Depuis le mois d’avril, le Hirak du Rif, dont les manifestations durent depuis sept mois, est au cœur de surenchères politico-médiatiques. Pendant que les partis au pouvoir accusent le Hirak de séparatisme et de sectarisme (référence à un prétendu chiisme de certains leaders du mouvement), certains experts et membres d’institutions académiques inscrivent leurs analyses dans la logique du discours officiel, en relayant la piste du complot extérieur à l’encontre du pays. Rares sont les voix qui sont parvenues à s’affranchir d’une lecture binaire et donc forcément sommaire de ce qui se joue dans le Rif.

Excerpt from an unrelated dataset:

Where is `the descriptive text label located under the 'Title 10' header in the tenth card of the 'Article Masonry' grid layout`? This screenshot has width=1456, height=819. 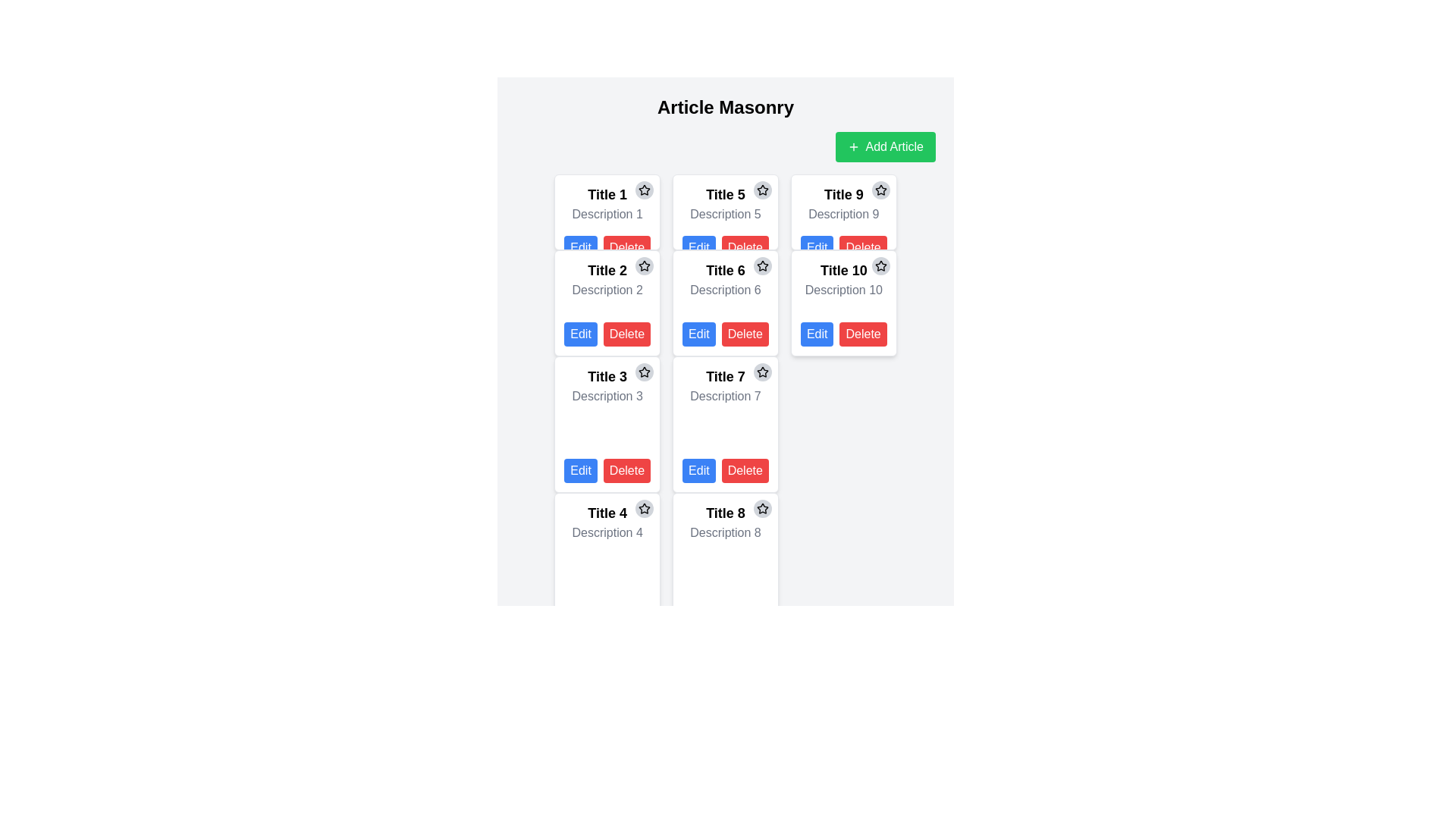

Ces allégations sont souvent révélées sans preuve aucune au grand public, à un moment où nous avons besoin de retrouver confiance en la parole publique. Cette absence d’espace de parole critique et plurielle a laissé un vide sur les réseaux sociaux où circulent désormais des stéréotypes, des paroles et des images violentes entre les partisans du mouvement et ceux qui s’y opposent. Ce vide a également été investi par des chercheurs qui, sollicités par les médias, se sentent tenus de donner un avis sur le mouvement, au risque d’amplifier la réalité ou au contraire de réduire la complexité de la société rifaine et de son économie.
Comprendre le Hirak du Rif nécessite à la fois un esprit critique, une vigilance intellectuelle, une sensibilité sociopolitique et une fine connaissance des mutations de la société rifaine. Au lieu de stigmatiser davantage la population du Rif et de l’observer à travers le prisme de l’analyse coloniale, attisant les dichotomies du genre bled siba (dissidence politique) /bled al Makhzen, berbères/arabes, montagnes/plaines, etc., nous devons, au contraire, tirer les leçons de ce qui s’y déploie pour rendre intelligible l’essentiel, à savoir l’économie politique de ces territoires.

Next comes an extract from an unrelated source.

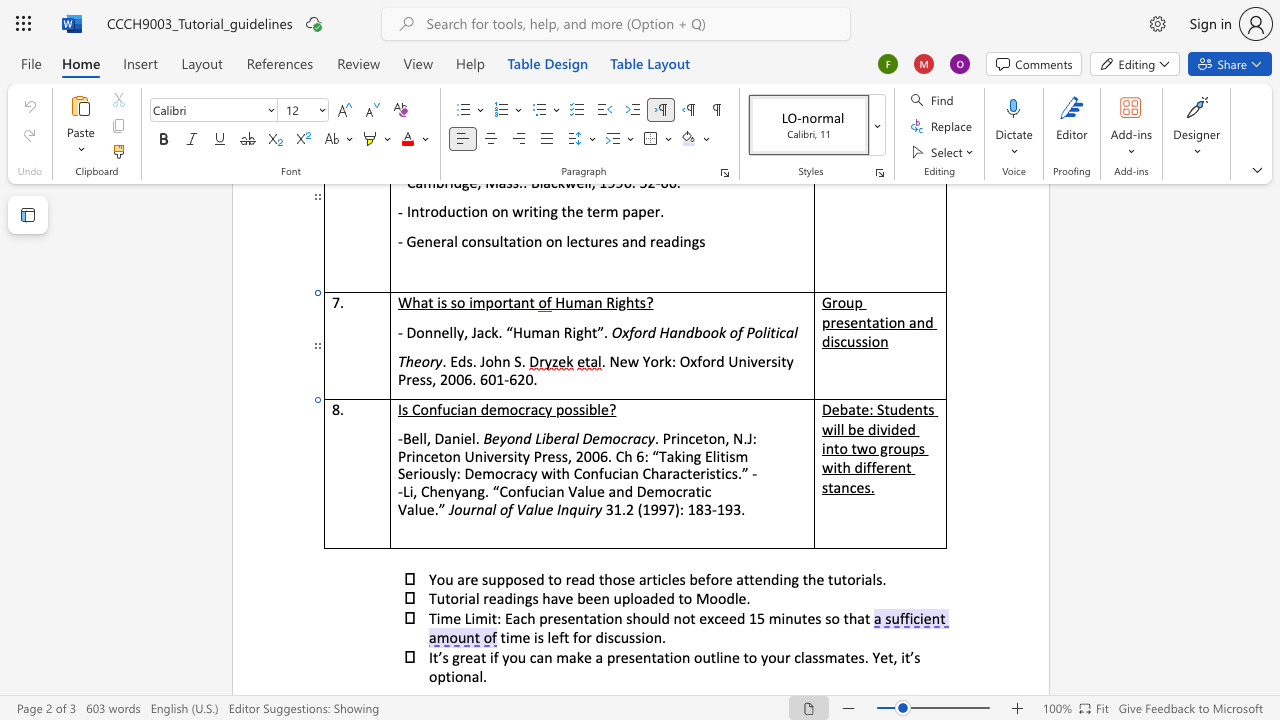 Image resolution: width=1280 pixels, height=720 pixels. What do you see at coordinates (856, 427) in the screenshot?
I see `the space between the continuous character "b" and "e" in the text` at bounding box center [856, 427].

On ne peut disqualifier un mouvement de contestation en se contentant de cibler les populations et les individus qui le portent dans leur légitimité patriotique et religieuse. Le jeu mobilisé par les décideurs politiques pour discréditer le Hirak en le qualifiant de fitna (discorde) ne peut qu’être contreproductif, tant il est un facteur de division qui conduit à creuser le fossé entre les populations du Rif et le reste de leurs compatriotes marocains. Le Hirak est un vocabulaire dans le champ de la contestation qui réfère justement à une dynamique qui se veut en rupture avec les manières classiques de faire la politique. Et on le voit, le Hirak est un mouvement d’action collective qui produit un dynamisme social neuf, de nouvelles formes de discours et de sens, génératrices de nouvelles formes de mobilisation.

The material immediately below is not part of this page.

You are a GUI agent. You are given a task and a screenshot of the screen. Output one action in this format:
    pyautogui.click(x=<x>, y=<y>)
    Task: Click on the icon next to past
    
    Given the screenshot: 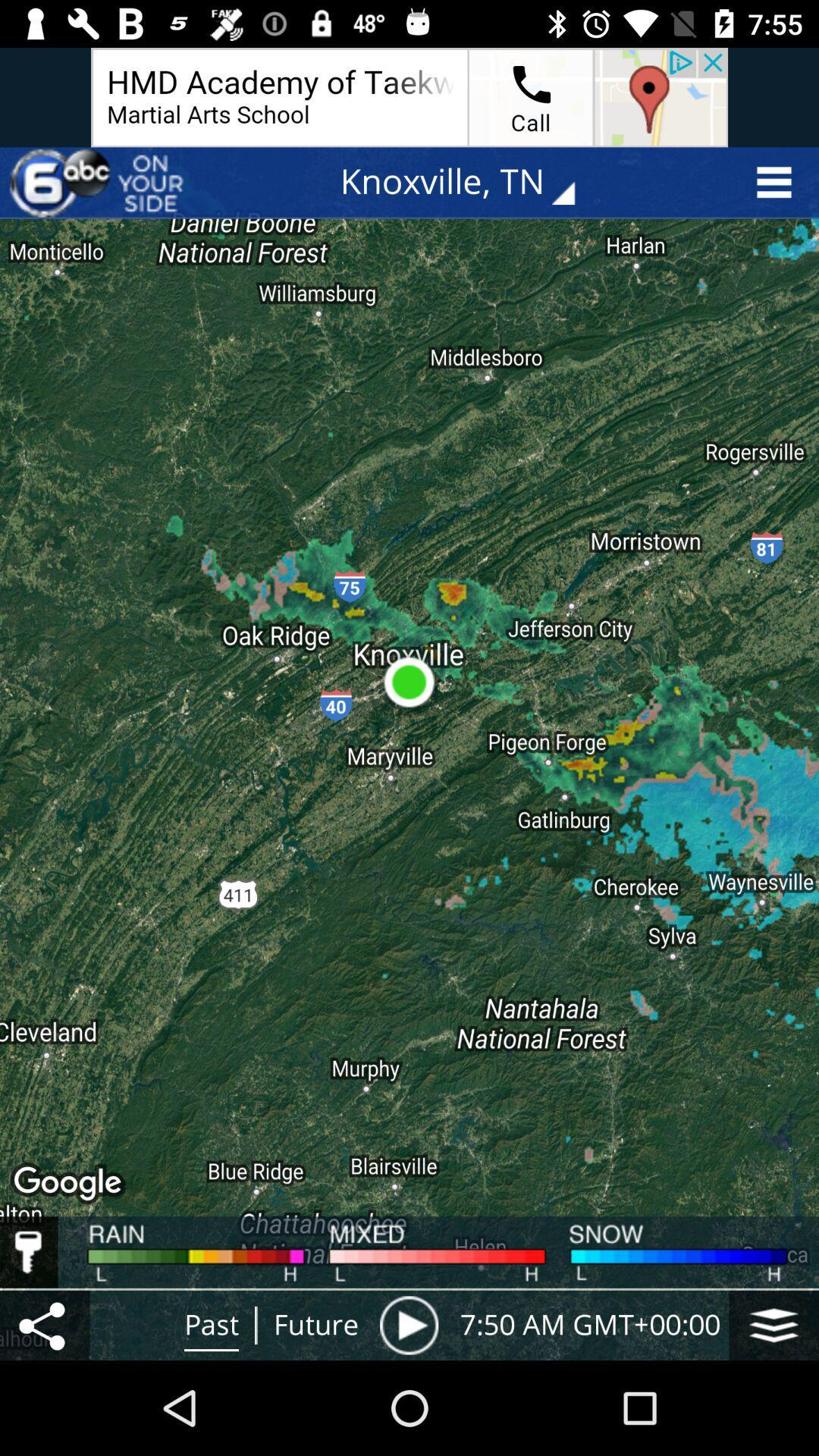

Comment interpréter le contraste entre d’une part la vitalité du Hirak du Rif et, plus globalement, celle des mouvements protestataires, et d’autre part le faible taux de participation aux élections législatives de 2016 (28 %) ? Par-delà la désignation de bouc-émissaires (la « classe politique », « les partis politiques »), ces événements invitent à examiner le faisceau des facteurs qui contribuent à discréditer la voix des urnes, et à miner le rôle des élus en tant que représentants du peuple. À cet égard, les tractations pour nommer le gouvernement continuent à interroger. Cette situation a été désignée par un énoncé fort et révélateur, le blocage, qui a rendu manifestes les rapports de force déséquilibrés entre les institutions de l’État, les partis politiques de l’opposition et de la majorité. En désignant le Palais comme seul interlocuteur fiable pour formuler leurs demandes, les manifestants du Hirak pointent justement la difficulté des élus à jouer pleinement un rôle d’intermédiation et à porter la parole d’une jeunesse dont les rêves et les ambitions sont de plus en plus frustrés. L’absence de canaux de représentation fiables ne fait que fragiliser la culture du dialogue et attiser celle de la confrontation.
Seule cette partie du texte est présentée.